# Data records
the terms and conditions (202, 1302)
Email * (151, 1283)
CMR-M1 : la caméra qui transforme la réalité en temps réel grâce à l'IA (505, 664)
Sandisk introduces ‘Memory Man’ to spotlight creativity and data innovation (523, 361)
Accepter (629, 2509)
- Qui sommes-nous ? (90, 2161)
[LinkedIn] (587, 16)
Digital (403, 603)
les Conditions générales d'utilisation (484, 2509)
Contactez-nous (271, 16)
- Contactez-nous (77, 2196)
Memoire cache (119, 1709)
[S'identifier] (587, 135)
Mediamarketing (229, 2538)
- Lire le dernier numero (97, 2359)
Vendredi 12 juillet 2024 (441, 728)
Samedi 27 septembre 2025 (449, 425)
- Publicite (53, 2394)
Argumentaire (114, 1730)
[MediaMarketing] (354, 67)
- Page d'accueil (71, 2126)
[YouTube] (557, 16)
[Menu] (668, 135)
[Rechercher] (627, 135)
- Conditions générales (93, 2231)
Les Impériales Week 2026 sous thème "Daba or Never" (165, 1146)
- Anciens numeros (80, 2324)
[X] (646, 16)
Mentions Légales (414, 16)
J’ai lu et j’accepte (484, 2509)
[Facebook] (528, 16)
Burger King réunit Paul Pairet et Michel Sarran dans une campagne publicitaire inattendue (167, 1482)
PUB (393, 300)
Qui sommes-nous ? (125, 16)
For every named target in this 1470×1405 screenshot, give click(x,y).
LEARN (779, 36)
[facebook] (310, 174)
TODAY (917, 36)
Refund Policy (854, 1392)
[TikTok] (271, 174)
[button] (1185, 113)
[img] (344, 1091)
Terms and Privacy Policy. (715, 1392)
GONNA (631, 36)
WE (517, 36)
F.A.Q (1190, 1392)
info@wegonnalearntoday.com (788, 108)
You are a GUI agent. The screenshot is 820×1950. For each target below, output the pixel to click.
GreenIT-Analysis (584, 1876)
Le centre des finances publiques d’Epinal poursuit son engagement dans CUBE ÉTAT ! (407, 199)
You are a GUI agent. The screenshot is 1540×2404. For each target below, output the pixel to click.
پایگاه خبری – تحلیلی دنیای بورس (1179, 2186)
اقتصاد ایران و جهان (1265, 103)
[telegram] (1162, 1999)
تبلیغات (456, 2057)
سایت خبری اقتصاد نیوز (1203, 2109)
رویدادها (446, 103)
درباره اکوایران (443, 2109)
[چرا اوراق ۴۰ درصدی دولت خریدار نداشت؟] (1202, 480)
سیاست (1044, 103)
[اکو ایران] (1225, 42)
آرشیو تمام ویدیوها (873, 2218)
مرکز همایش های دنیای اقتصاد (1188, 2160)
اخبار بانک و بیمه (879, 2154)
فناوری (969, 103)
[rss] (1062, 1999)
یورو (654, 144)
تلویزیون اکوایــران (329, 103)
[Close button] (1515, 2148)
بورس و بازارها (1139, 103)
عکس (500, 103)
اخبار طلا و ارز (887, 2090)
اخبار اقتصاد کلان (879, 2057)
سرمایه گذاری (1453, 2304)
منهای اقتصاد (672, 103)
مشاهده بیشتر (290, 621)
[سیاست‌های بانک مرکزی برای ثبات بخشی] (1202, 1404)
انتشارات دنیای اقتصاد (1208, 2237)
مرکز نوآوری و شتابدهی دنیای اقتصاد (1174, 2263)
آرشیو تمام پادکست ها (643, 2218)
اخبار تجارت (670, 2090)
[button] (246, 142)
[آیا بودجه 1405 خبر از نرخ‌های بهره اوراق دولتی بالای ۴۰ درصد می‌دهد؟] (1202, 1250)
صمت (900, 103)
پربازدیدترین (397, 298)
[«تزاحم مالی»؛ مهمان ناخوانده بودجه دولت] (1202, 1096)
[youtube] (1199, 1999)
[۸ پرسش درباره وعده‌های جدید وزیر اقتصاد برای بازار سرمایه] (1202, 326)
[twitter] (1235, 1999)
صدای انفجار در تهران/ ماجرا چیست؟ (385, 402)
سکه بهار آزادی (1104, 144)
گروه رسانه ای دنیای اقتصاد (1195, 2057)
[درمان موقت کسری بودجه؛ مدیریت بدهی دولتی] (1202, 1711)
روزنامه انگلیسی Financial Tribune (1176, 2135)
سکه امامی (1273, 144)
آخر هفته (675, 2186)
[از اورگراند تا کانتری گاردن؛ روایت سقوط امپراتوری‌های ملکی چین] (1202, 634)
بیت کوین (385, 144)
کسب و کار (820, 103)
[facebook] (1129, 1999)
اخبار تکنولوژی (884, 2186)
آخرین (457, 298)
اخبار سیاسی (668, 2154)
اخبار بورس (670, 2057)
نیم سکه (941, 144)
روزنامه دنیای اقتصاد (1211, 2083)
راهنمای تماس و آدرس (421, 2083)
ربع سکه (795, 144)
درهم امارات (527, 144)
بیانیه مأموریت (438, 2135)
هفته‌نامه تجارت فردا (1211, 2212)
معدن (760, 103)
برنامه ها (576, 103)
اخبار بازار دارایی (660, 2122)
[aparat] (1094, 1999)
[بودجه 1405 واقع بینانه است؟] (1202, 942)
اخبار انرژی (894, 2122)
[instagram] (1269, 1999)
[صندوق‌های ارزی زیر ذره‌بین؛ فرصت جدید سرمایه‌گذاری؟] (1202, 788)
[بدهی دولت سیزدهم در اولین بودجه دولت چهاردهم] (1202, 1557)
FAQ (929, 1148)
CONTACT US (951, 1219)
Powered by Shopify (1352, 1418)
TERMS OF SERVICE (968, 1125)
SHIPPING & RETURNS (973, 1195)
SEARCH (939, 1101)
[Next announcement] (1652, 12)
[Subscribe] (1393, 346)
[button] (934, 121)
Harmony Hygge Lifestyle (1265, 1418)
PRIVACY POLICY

# Task brief
What you retype should run from the first line of the entries above through the line containing "Digital (403, 603)", exactly and in full.

# Response to this task
the terms and conditions (202, 1302)
Email * (151, 1283)
CMR-M1 : la caméra qui transforme la réalité en temps réel grâce à l'IA (505, 664)
Sandisk introduces ‘Memory Man’ to spotlight creativity and data innovation (523, 361)
Accepter (629, 2509)
- Qui sommes-nous ? (90, 2161)
[LinkedIn] (587, 16)
Digital (403, 603)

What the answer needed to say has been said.